Professor Bronwyn Davis (1993:153) uses the metaphor of a pane of glass to describe the invisibility of discourses. Discourses take on the qualities of a pane of glass through which one observes the world. It is only when the glass fractures or breaks that one’s attention is drawn to the glass. Discourses are thus usually invisible to people and we have little or no conscious awareness of discourses. This might explains why we continue to accept the use of women and their naked bodies (out of context) as a marketing tool, whilst the use of male bodies are mostly excluded. However, I believe that there might be another coinciding discourse present.

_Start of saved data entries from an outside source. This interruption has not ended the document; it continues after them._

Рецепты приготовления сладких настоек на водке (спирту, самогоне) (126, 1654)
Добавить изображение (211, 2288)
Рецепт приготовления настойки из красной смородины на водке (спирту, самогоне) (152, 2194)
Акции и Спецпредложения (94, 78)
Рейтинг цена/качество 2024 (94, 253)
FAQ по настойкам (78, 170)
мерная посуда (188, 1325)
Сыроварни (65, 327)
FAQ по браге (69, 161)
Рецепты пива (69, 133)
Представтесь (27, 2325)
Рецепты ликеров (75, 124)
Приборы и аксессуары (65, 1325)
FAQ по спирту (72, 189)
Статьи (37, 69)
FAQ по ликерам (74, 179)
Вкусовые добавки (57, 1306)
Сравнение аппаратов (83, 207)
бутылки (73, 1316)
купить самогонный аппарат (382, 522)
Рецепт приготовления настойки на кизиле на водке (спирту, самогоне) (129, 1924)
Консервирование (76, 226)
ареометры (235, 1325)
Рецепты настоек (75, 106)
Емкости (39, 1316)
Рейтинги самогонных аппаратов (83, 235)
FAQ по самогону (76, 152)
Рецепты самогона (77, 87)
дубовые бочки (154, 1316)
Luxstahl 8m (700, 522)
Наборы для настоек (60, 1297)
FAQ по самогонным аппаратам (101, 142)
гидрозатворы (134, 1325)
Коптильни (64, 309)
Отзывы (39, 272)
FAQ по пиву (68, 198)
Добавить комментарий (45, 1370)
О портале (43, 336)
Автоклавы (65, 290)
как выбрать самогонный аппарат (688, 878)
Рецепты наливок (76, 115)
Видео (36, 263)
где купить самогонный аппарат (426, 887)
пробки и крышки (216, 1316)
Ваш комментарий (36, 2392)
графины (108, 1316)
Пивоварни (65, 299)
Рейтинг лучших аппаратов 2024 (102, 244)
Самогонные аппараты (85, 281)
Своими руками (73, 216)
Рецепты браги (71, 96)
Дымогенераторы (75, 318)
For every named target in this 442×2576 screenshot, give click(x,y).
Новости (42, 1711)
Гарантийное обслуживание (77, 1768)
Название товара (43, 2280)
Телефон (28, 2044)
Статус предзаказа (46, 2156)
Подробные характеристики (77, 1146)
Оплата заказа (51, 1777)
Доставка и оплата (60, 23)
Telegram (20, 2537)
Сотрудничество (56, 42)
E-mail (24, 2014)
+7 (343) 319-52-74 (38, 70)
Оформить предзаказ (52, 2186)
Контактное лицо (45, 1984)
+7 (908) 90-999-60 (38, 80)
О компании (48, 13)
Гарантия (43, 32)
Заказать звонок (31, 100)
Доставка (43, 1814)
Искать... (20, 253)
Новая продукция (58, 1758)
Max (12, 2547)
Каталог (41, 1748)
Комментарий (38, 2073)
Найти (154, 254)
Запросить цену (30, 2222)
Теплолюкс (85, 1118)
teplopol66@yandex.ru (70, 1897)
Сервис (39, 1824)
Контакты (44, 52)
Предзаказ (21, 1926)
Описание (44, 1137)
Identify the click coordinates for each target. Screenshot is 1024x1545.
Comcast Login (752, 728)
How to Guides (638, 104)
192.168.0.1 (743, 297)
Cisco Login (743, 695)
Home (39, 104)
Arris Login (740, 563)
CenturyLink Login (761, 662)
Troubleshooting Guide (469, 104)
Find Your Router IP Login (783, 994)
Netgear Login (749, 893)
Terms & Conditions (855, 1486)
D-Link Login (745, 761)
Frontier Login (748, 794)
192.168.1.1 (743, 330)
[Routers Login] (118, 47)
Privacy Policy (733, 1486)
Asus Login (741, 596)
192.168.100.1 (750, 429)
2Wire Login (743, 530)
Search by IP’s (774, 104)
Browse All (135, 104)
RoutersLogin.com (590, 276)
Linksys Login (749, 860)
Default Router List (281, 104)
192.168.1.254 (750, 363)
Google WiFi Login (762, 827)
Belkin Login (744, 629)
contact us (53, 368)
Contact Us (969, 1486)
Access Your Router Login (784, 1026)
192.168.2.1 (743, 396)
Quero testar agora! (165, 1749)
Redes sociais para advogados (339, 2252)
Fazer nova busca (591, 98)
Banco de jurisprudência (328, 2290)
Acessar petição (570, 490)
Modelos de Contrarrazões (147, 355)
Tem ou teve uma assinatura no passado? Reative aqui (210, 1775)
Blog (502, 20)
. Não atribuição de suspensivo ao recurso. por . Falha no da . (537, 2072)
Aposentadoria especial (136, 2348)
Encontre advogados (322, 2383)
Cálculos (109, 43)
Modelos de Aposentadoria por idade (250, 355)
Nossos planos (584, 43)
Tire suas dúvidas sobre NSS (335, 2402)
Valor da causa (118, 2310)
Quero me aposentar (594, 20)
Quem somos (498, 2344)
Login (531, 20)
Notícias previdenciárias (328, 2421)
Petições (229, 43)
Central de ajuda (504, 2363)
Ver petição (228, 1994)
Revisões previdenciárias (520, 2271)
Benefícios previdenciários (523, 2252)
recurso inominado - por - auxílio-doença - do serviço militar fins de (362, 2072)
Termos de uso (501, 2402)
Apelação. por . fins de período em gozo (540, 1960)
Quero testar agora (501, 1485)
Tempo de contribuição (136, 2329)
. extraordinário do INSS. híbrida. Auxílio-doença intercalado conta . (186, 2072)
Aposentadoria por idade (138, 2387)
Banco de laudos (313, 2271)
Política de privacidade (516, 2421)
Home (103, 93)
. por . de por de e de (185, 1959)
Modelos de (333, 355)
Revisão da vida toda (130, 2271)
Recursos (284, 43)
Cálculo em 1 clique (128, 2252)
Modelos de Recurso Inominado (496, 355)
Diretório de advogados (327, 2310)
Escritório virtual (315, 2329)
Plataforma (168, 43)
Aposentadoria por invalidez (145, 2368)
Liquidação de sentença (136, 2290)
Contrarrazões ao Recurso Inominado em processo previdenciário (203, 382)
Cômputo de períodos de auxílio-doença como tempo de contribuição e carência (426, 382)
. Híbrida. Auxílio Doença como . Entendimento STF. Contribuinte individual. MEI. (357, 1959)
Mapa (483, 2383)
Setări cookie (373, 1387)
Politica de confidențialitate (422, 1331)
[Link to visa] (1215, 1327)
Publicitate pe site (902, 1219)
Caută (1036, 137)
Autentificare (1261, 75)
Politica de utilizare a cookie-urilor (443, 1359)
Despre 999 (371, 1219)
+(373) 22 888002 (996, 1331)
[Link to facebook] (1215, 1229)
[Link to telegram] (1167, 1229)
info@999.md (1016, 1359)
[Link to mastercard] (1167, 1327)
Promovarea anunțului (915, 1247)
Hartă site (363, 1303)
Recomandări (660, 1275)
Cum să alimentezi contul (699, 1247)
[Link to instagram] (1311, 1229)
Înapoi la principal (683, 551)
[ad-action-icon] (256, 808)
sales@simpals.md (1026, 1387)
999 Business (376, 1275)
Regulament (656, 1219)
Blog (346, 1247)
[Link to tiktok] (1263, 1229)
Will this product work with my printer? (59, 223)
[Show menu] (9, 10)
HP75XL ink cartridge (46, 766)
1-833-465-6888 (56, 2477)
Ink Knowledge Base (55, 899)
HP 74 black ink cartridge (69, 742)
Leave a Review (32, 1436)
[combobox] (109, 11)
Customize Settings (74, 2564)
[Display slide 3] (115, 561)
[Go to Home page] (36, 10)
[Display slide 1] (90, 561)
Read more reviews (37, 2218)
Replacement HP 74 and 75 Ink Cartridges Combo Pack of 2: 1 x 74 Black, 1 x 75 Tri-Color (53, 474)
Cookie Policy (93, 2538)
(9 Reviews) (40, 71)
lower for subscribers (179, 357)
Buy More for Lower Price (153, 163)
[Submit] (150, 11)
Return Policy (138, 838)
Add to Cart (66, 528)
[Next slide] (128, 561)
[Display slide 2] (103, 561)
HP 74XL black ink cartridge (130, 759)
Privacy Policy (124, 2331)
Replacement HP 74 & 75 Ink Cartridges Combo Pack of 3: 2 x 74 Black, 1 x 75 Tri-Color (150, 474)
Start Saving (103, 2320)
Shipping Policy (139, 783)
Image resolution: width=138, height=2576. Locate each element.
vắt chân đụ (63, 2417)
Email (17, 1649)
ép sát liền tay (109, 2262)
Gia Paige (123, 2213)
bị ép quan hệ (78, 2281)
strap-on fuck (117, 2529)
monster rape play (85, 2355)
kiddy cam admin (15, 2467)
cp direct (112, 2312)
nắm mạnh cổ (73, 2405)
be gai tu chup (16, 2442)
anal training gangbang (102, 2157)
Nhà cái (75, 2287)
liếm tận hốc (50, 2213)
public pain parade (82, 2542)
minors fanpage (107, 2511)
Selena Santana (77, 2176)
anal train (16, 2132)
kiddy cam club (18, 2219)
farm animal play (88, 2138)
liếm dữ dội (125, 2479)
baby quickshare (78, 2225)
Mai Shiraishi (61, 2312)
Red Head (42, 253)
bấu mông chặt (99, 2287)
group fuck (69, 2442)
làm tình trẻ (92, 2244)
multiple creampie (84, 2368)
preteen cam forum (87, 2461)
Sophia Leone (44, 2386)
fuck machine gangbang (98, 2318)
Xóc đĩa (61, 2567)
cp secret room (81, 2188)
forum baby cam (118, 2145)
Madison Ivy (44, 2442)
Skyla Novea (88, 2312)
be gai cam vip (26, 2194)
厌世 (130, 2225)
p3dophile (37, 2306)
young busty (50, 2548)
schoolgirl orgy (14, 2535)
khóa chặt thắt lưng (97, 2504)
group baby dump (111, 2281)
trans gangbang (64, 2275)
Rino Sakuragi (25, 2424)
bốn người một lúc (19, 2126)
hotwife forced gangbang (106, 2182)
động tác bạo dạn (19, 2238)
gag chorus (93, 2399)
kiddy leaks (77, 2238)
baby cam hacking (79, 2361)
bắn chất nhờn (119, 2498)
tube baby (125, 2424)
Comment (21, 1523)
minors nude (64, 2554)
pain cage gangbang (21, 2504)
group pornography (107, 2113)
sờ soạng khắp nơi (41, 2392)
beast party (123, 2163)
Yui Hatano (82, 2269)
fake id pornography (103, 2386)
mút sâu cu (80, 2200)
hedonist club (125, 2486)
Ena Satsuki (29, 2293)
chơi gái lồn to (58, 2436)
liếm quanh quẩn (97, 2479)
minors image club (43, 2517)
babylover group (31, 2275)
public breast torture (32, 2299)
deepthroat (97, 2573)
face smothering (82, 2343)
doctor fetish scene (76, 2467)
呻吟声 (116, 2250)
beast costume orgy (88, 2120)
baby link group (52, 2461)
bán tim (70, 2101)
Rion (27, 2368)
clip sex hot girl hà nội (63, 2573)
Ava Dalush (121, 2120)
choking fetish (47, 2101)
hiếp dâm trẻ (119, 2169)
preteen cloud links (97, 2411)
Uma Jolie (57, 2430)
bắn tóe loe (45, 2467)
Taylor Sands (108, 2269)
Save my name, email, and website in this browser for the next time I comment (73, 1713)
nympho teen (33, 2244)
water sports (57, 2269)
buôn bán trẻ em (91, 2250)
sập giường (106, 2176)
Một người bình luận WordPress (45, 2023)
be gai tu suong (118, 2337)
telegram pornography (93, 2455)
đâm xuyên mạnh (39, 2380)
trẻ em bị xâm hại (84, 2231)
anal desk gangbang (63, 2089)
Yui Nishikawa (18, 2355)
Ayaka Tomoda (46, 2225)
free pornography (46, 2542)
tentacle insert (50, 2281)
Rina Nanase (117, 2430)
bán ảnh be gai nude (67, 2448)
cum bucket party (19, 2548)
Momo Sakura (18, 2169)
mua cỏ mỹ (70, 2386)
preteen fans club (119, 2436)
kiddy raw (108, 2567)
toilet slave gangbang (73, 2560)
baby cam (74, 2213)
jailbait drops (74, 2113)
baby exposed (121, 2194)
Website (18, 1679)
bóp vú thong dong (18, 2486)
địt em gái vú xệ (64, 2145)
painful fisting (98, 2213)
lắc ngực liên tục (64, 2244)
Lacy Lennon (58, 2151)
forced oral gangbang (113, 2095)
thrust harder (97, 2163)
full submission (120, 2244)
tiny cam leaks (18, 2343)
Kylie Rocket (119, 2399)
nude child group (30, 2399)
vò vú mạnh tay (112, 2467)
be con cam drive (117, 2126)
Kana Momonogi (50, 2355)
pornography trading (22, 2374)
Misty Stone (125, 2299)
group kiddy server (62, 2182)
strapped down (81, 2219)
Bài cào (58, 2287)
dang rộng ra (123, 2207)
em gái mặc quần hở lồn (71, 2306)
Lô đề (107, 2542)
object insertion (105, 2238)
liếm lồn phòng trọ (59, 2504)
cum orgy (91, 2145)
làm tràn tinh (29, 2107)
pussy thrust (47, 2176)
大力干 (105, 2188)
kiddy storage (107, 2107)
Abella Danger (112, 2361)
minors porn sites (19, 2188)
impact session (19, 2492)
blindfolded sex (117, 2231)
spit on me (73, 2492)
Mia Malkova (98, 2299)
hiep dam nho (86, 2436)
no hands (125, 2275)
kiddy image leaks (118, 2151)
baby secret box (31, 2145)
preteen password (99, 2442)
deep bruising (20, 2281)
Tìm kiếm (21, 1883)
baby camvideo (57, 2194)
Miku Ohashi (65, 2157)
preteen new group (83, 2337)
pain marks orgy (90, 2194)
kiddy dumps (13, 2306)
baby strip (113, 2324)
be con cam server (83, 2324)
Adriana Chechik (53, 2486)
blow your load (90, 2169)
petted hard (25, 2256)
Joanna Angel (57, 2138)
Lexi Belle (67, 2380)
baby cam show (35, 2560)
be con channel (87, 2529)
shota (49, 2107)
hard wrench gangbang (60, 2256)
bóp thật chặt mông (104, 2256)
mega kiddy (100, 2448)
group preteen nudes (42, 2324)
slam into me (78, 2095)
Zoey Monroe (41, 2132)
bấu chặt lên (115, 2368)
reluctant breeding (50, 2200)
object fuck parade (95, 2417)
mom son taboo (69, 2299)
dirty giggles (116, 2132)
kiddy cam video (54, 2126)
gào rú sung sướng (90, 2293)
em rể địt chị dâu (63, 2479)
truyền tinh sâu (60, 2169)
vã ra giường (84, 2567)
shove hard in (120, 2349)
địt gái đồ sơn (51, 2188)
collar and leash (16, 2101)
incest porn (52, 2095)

Being naked holds a vulnerability, especially if others can view our naked body. Maybe in our gender indoctrinated minds, this vulnerable position is only reserved for women. Maybe naked images of men are not as available because men are not supposed to be vulnerable, but are portrayed as strong, in control and invincible? Your thoughts on the matter?


Davies, B 1993. Shards of glass: Children reading and writing beyond gendered identities. St Leonards: Allen & Unwin.

Sexual deprivation of wives

Lately, so many women shared with me their stories of sexual deprivation and isolation within their marriages. The withholding of sexual contact reminds me of the dominant discourse that a wife’s body becomes the property of her husband. I argue that this discourse is based on the premise that a husband has the power and right to decide when and how his wife could engage in sexual activity. Linked to this premise is the dismissal of female sexual desire and female sexual fulfillment. Women’s sexuality was and still is at times mostly linked to reproduction, and therefore men and women often hold different expectations for sexual fulfillment. Women (and men) are socialised to be indifferent to female sexual desire and fulfillment. This indifference is reinforced by the dominant discourse which encourages women to be passive in sexual activity and to wait for men to initiate sexual contact as “good girls” don’t. This discourse was present as far back as the time of Plutarch (46-120 CE), when it was believed that a wife who seeks sexual fulfilment for herself was regarded as bad, meretricious and impetuous. This discourse placed the fulfillment of a wife’s sexual desire under the control of her husband. It follows that if a husband disregards his wife’s right to sexual fulfilment – or even worse, if he believes that she has no need for sexual fulfilment – he might never attend to her sexual needs and desires.

Extract adjusted from my doctoral study: Spies, N 2011. Exploring and storying Protestant Christian women/s experiences living in sexually unhappy marriages. DTh thesis, University of South Africa, Pretoria.